Dans des chœurs d'orchestre par exemple, les femmes font l'objet de moqueries « sur l'intelligence ou les capacités des sopranos » tandis que d'autres études ont montré des mises en cause endémiques des capacités des femmes musiciennes comparé à leurs collègues masculins. Un phénomène qui inclut la discrimination raciale et a donné lieu à des mises en place d'auditions à l'aveugle dans certains grands orchestres comme le New York Philharmonic aux États-Unis. Le rapport épingle également les écoles de musique où, déjà, les femmes qui jouent des instruments jugés « masculins » comme la trompette ou la batterie sont jugées plus durement que leurs homologues masculins.

Pire encore, le rapport dénonce des « vies ruinées » et des « carrières détruites par des hommes qui n'ont jamais eu à faire face aux conséquences de leurs actes ». La liste des problèmes dénoncés dans ce rapport – fondé sur des entretiens individuels et des enquêtes préalables plus ciblées – est longue, allant des inégalités de salaires au rabaissement systématique, sans parler de la pression constante sur le physique des femmes artistes.

L'association Black Lives in Music affirme ainsi que selon ses données les femmes noires sont les plus désavantagées dans l'industrie musicale et sont régulièrement objectifiées et sous-payées comparé aux femmes et surtout aux hommes blancs. Outre les discriminations à l'emploi, les femmes sont particulièrement exposées au harcèlement et agressions sexuelles, alors que le secteur emploie beaucoup de travailleurs indépendants précaires.

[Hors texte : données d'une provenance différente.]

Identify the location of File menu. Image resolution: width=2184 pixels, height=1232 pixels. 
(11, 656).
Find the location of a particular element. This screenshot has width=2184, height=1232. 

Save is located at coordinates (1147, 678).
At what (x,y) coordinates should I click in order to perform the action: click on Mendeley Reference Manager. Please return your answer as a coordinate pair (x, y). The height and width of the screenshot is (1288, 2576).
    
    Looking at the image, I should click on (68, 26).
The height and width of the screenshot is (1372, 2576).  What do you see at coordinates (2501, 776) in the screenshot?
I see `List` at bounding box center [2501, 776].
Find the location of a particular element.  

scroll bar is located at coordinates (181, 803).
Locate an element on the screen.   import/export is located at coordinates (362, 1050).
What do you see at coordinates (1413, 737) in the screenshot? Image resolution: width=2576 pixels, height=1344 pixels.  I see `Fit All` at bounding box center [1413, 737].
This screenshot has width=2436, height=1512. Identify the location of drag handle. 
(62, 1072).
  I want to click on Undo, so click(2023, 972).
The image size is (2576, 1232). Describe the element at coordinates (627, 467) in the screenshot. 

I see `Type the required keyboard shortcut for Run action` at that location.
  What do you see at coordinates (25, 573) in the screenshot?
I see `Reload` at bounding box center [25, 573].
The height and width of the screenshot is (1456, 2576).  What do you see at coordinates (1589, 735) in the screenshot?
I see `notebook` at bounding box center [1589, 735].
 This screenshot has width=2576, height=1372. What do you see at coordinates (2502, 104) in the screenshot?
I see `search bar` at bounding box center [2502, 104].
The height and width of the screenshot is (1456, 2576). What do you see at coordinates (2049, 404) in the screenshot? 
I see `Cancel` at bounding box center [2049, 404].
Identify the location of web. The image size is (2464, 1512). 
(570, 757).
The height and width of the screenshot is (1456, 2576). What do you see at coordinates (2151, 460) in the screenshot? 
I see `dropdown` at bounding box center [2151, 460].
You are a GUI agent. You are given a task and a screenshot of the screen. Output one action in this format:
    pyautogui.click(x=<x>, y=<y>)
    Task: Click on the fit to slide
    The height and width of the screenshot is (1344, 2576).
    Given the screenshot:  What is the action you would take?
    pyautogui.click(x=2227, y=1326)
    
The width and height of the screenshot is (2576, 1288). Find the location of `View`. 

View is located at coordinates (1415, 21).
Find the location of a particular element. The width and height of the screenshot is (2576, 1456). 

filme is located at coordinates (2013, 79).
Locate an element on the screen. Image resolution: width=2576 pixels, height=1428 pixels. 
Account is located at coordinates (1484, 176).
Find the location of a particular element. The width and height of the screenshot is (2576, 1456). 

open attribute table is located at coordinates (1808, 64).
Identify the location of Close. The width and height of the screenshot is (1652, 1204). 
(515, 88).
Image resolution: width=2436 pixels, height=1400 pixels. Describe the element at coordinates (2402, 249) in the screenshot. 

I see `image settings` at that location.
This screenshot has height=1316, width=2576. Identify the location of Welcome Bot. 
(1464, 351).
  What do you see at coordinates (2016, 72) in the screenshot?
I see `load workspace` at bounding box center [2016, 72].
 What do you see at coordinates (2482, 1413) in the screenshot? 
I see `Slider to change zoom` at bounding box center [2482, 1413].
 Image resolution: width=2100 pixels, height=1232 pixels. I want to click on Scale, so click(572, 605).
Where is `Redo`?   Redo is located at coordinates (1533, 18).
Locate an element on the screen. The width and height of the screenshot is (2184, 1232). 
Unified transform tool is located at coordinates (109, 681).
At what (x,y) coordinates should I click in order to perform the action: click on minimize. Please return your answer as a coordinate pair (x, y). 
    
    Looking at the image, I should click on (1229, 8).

Le rapport pointe aussi, comme dans le mouvement #Metoo qui a mis en lumière les agressions sexuelles dans le cinéma, le fait que les abus sont souvent étouffés par des accords de confidentialité qui protègent les auteurs d'agressions dont certains, selon le rapport, sont des personnalités connues. En 2018, dans son autobiographie, la chanteuse britannique Lily Allen avait ainsi décrit la manière dont elle avait été maltraitée par la presse à scandales, qui l'avait harcelée, notamment sur son physique. Elle avait aussi dit avoir fait l'objet d'une agression sexuelle de la part d'un dirigeant d'une maison de disques – sans le nommer – affirmant que ce type d'abus était fréquent dans le secteur.